§ Exercise instructions: Rewrite the records below with "check box" replaced by "checkbox", keeping everything else the same.

§ Data to process:
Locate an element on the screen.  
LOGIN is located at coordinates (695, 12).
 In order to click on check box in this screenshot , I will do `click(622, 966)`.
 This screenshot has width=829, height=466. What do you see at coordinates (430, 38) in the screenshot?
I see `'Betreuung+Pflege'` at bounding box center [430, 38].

§ Answer for the task:
Locate an element on the screen.  
LOGIN is located at coordinates (695, 12).
 In order to click on checkbox in this screenshot , I will do `click(622, 966)`.
 This screenshot has width=829, height=466. What do you see at coordinates (430, 38) in the screenshot?
I see `'Betreuung+Pflege'` at bounding box center [430, 38].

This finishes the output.